KUTIPAN SUMBER:
▼▼▼
Saya jarang sekali menonton filem dan mengingatnya hingga beberapa waktu kemudian. Begitu juga saat membaca buku. Apalagi membaca sebuah artikel yang setiap hari bermunculan di banyak format media. Ingatan saya payah.
Tapi belasan tahun lalu saya pernah menonton filem dan adegan-demi-adegan masih lamat-lamat saya ingat. Filem besutan Roberto Benigni. Judulnya Life is Beautiful. Ternyata, setelah saya cek, filem ini dibuat tahun 1997.
Apa yang menarik dari filem ini? Banyak. Ndak heran akhirnya filem ini mendapat beberapa penghargaan termasuk Piala Oskar. Tema ceritanya pernah sedikit dibahas oleh Fa, dalam “Ayah, Ah ya…“.
Ada satu film bertema ayah yang begitu kuat diingatan saya. La Vita è Bella (Life is Beautiful). Roberto Benigni memerankan serang pria bernama Guido Orefice. Seorang yahudi pemilik toko buku di salah satu kota di Italia. Waktu itu Perang Dunia II sedang panas-panasnya dan Nazi Jerman akhirnya menduduki Italia. Guido dan sang anak yang baru berumur lima tahun, Giosué, akhirnya harus “dipindahkan” ke kamp konsentrasi di luar kota. Untuk mengapus rasa takut Giosué, Guido berbohong dan berpura-pura kalau kejadian yang mereka alami ini adalah sebuah perlombaan. Orang pertama mengumpulkan 1000 poin akan dihadiahi sebuah tank baja. Tujuan utamanya, ya, tentu saja untuk melindungi Giosué sementara ia menunggu saat yang tepat untuk membebaskan keluarganya dari kamp konsentrasi. Ini salah satu film terbaik yang pernah saya tonton.
Guido dan seorang tentara Nazi. Salah satu scene di “La Vita e Bella”
Ada satu hal yang saya lihat dari Guido, ayah saya, dan mungkin ayah kalian. Mereka kadang terlalu hanyut di balik peran sebagai seorang ayah. Dan akhirnya kitapun kadang ikut alpa kalau mereka juga manusia. Dan ketika film berakhir, saya masih ingin mengenal lebih lanjut sosok Guido.
▲▲▲
TUGAS 1:
Dalam kutipan tentang film Life is Beautiful, siapa nama anak Guido yang baru berumur lima tahun?
TUGAS 2:
Tolong ganti "folder" menjadi "directory" pada catatan di antara baris yang memuat "Task: Open the folder search icon" dan baris yang memuat "Select the span", kedua baris itu termasuk. Tuliskan kembali hanya baris-baris tersebut, dengan bagian lain tetap sama.

BAHAN LATIHAN:
▼▼▼
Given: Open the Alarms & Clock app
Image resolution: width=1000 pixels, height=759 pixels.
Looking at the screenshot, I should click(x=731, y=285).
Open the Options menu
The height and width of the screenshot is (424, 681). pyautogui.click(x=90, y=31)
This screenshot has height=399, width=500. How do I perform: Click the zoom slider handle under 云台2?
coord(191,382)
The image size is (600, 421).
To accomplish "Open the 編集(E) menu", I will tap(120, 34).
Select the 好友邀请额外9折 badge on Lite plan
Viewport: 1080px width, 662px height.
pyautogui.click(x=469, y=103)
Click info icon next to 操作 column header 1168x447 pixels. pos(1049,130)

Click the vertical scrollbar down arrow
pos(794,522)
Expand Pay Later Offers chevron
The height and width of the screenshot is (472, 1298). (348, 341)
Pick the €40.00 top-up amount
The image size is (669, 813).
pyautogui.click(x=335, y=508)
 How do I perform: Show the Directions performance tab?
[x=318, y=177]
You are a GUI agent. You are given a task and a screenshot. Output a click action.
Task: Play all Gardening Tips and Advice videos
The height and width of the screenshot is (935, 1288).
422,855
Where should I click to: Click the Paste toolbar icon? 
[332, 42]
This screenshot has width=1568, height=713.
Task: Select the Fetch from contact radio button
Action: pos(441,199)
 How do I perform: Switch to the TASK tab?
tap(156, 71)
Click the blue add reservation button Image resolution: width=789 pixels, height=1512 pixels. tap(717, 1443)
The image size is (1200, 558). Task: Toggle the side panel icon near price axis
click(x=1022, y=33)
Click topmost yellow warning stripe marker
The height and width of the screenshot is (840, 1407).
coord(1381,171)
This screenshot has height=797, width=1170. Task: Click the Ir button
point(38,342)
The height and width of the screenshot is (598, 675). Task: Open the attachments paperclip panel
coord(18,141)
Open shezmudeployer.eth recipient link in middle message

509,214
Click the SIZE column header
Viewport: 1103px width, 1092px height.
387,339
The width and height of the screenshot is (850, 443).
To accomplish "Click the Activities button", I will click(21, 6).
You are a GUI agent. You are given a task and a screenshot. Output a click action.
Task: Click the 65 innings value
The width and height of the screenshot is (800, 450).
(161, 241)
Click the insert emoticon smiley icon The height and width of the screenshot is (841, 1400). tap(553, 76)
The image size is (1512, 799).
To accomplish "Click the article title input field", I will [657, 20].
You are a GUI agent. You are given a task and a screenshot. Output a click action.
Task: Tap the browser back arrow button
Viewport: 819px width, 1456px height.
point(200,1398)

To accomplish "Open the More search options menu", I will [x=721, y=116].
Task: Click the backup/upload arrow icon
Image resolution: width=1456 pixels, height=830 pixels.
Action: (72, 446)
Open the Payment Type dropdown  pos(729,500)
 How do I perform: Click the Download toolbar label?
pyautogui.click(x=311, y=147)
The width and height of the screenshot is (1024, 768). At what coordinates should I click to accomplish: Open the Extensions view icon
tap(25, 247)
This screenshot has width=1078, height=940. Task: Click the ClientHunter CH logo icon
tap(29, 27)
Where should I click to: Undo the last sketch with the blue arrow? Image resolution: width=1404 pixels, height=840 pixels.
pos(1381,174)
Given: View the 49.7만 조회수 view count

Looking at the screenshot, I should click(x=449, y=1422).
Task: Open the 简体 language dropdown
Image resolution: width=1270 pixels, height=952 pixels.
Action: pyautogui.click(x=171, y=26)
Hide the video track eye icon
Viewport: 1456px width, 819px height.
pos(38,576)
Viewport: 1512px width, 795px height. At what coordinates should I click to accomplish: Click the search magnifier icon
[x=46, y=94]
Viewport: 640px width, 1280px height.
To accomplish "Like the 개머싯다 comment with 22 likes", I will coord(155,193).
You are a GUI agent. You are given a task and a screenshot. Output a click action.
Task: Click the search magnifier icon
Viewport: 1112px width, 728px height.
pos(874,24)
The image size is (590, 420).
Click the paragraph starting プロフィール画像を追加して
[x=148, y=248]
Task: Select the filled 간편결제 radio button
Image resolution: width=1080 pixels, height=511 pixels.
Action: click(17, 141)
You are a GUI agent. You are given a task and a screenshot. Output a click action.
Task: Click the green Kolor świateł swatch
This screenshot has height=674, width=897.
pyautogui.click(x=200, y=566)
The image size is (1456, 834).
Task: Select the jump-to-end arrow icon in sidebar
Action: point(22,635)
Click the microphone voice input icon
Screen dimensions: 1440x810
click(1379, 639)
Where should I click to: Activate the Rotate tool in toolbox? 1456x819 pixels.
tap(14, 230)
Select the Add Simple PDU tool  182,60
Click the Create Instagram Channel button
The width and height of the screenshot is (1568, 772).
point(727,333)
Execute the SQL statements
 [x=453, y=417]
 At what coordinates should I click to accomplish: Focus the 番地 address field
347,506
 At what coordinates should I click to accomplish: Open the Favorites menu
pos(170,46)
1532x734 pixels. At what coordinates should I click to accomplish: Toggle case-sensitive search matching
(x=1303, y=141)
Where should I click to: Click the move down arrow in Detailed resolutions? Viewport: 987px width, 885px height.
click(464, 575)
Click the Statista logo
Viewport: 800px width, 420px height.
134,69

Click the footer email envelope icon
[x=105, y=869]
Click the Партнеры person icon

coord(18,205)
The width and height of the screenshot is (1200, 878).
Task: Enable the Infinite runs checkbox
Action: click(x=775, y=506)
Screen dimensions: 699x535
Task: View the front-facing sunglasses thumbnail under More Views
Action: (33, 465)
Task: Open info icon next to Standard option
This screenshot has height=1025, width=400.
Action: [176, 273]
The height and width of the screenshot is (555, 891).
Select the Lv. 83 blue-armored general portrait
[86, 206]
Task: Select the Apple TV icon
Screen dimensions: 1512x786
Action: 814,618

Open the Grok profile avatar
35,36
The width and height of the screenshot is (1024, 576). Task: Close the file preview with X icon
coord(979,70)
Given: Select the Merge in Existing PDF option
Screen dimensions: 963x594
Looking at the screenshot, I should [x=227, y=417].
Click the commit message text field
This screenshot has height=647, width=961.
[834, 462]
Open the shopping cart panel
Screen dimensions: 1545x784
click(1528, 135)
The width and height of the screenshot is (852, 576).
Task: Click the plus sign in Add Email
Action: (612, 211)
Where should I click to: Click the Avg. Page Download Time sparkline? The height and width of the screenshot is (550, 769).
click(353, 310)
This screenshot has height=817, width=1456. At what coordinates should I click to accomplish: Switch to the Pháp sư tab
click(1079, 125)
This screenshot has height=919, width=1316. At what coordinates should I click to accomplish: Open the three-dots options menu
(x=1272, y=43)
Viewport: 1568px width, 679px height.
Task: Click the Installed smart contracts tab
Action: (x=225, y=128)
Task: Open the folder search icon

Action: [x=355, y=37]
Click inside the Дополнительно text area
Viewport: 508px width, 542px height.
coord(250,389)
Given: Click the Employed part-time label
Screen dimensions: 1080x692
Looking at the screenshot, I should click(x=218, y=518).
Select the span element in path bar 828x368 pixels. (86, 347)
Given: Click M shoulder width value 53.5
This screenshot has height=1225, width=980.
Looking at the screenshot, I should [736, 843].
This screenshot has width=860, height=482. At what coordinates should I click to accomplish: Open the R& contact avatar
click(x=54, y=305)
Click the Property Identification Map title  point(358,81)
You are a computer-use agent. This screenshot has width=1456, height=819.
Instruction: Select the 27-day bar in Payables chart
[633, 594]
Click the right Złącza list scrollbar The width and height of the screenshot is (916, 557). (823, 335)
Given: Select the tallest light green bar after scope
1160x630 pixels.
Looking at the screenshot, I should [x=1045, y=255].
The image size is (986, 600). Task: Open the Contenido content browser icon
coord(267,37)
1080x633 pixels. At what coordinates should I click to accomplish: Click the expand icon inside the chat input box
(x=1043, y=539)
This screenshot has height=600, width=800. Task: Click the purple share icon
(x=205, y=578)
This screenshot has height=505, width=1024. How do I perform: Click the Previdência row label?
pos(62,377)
▲▲▲
JAWABAN 1:
Giosué.

JAWABAN 2:
Task: Open the directory search icon

Action: [x=355, y=37]
Click inside the Дополнительно text area
Viewport: 508px width, 542px height.
coord(250,389)
Given: Click the Employed part-time label
Screen dimensions: 1080x692
Looking at the screenshot, I should click(x=218, y=518).
Select the span element in path bar 828x368 pixels. (86, 347)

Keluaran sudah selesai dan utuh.